A bitcoin ETF managed by 3iQ and CoinShares is now trading on the Toronto Stock Exchange under the symbols BTCQ (CAD) and BTCQ.U (USD). TAKEAWAY: For those keeping score, Canada now has four bitcoin exchange-traded funds and four ether ETFs. The U.S. still has none.
Speaking of 3iQ, the company’s CEO told Bloomberg that it is aiming to raise over $200 million from the dual listing of its 3iQ Coinshares bitcoin exchange-traded fund in Dubai. TAKEAWAY: The potential is indeed high, since it will be the first cryptocurrency fund to go public in the Middle East.

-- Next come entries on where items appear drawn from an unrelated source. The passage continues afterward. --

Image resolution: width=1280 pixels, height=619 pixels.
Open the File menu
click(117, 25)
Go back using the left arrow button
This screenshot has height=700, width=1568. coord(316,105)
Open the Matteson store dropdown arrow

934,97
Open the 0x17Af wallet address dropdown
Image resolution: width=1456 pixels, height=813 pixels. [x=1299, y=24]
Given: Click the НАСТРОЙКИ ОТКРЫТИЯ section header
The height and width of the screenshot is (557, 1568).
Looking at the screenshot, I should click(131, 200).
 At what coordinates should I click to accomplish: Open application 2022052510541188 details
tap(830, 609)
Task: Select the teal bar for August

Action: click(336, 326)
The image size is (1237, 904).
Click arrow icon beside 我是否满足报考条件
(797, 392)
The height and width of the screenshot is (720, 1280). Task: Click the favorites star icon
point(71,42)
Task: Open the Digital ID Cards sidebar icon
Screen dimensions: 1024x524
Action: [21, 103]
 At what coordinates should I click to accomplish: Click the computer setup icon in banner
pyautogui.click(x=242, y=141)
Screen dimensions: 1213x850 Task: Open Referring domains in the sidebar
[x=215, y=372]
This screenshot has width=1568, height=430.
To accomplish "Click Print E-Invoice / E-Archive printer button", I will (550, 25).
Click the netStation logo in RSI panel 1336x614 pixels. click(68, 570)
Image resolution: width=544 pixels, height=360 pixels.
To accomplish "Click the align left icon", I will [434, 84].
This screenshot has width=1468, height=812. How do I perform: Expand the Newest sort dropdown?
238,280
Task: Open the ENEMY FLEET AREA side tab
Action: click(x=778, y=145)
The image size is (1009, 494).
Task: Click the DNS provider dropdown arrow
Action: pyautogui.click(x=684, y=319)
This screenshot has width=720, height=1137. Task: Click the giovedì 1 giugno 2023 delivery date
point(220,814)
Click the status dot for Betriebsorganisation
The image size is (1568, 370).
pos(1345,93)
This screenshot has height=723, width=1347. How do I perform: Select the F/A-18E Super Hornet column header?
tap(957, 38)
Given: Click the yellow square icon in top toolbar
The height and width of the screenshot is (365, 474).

Switzerland-based investment product provider 21Shares is launching exchange-traded products (ETPs) for the native cryptocurrencies of Stellar (ticker: AXLM) and Cardano (ticker: AADA) on the Swiss SIX Exchange. TAKEAWAY: It’s curious that Europe has such a wide range of crypto-based assets listed on exchanges that investors of all types can access through their brokers, while the U.S. has none. (Unless you count MicroStrategy, but that’s a different story.)
Bitcoin services firm NYDIG has bought commercial lender Arctos Capital, which provides financing solutions to bitcoin miners and other crypto firms. TAKEAWAY: It is fascinating to see the growing institutional interest in the bitcoin mining industry, which points not only to greater sophistication in mining financing and operations, but also to considerable growth ahead in North American mining operations.